What’s New in Apache Spark 2.3 and 2.4

What’s New in Apache Spark 2.3 and 2.4

Wednesday, February 6
11:50 AM - 12:30 PM
Room 111/112

Apache Spark 2.0 set the architectural foundations of structure in Spark, unified high-level APIs, structured streaming, and the underlying performant components like Catalyst Optimizer and Tungsten Engine. Since then the Spark community has continued to build new features and fix numerous issues in releases Spark 2.1 and 2.2.
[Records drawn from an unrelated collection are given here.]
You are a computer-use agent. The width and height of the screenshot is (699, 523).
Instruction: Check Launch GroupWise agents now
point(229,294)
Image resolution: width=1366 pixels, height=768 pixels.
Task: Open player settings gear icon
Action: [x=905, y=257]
Apache Spark 2.3 & 2.4 has made similar strides too. In this talk, we want to highlight some of the new features and enhancements, such as:

• Apache Spark and Kubernetes
• Native Vectorized ORC and SQL Cache Readers
• Pandas UDFs for PySpark
• Continuous Stream Processing
• Barrier Execution
• Avro/Image Data Source
• Higher-order Functions


Robert Hryniewicz
AI Evangelist
Robert is an AI evangelist at Cloudera and has over 12 years of experience working on various projects related to Artificial Intelligence, Robotics, IoT, Enterprise & Embedded Software. His primary focus at Cloudera is building communities around IoT, Big Data and Data Science, and enabling Enterprises to accelerate adoption of cutting edge open-source technologies (from Edge to AI).